Lord Patel has published a draft report setting out 27 recommendations and has welcomed doctors, employees and patients to share their views.
This major review was commissioned by the General Medical Council and the Postgraduate Medical Education and Training Board. The review itself examines the entire career of a doctor, from the first day at medical school to the last day in practice.
Its recommendations address the different stages of education and training (undergraduate, postgraduate and continuing practice) and the links between them, as well as the handling of medical graduates from other countries. The recommendations have implications not only for doctors and those involved in their training, but also for patients and for healthcare organisations throughout the UK.
In April 2010, when the functions of PMET B are transferred to the GMC, they will become responsible for the regulation of the entire spectrum of medical education in the UK – the first time a single organisation has been charged with overseeing all stages of a doctor’s career. This provides an opportunity for the GMC to take a long-term look at the future regulation of medical education and training as a whole and to consider how this fits in with its other responsibilities for registration, setting and maintaining standards, and ensuring fitness to practise.
Niall Dickson, Chief Executive of the GMC commented:
“We have a great opportunity now to create a system in which every stage of education and training is fit for purpose, successfully prepares the doctor for the next one, where standards are constantly rising and which treats all doctors fairly, wherever they come from and whatever stage they are at in their careers.
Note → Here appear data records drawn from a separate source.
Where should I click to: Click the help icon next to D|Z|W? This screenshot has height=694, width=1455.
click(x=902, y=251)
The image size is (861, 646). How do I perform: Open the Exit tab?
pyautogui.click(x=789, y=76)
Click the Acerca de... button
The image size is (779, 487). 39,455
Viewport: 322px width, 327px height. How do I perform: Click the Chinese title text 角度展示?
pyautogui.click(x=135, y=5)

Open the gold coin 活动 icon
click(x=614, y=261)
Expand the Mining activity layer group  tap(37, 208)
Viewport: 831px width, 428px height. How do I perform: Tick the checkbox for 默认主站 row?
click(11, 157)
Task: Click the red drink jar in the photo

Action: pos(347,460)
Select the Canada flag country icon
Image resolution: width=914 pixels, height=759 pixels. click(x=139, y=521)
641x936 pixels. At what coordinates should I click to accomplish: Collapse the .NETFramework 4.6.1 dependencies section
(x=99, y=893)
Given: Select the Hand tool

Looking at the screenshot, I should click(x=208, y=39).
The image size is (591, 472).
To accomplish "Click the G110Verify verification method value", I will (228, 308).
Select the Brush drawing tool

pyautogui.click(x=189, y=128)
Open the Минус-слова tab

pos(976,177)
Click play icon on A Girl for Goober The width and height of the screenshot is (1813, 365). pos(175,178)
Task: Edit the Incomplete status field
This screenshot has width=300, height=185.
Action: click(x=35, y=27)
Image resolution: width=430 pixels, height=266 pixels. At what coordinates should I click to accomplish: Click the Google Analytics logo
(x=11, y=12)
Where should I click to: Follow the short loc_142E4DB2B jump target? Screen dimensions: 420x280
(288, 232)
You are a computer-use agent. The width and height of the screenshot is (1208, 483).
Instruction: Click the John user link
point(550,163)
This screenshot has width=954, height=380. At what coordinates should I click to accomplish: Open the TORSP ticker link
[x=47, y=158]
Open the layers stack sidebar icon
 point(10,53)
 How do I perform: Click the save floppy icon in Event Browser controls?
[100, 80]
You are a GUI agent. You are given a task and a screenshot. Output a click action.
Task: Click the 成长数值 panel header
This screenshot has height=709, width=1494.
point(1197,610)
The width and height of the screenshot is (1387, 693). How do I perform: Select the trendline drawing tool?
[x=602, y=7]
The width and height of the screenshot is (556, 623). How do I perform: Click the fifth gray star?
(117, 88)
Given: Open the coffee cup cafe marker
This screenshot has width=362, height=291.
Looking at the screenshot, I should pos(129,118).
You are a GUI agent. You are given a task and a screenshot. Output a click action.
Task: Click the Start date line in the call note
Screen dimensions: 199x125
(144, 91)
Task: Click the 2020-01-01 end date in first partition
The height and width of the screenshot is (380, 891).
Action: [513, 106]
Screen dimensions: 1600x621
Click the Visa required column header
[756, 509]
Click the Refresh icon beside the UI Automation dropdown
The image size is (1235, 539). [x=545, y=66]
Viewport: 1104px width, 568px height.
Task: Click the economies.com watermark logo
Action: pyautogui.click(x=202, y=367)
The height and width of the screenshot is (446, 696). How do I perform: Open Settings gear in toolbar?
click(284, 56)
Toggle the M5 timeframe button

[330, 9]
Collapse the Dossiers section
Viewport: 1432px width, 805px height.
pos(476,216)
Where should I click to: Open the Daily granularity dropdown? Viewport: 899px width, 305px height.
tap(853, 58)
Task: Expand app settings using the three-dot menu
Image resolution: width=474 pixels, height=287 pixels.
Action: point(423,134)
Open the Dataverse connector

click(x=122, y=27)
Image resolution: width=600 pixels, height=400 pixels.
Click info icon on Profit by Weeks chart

I hope the consultation stimulates debate and encourages as many as possible to comment on the conclusions and recommendations of the draft report. This will help us set the way ahead and ensure a robust approach to the regulation of education and training in the years to come.”
One of the main concerns relates to the GMC having to accept European Economic Area (EEA) doctors, with no standing to test their skill or language capabilities before admitting the onto the medical register. It is recognised that there is a significant variation in the standard of medical training in different EEA countries. This has become more significant following the death of a several patients following treatment provided by locum foreign doctors. There is the additional issue of locum doctors being able to take locum consultant posts without having gained entry to the specialist register.
The consultation on the draft Patel report will run until 9 March 2010. Lord Patel is expected to deliver his final report to the GMC at the end of March. It will then be for the GMC to decide how it wishes to take forward the recommendations of the review.
If you wish to express a view on any of the proposals, visit the Community People website gmc.e-consultation.net/econsult/default.aspx. This opportunity will be open until 9 March.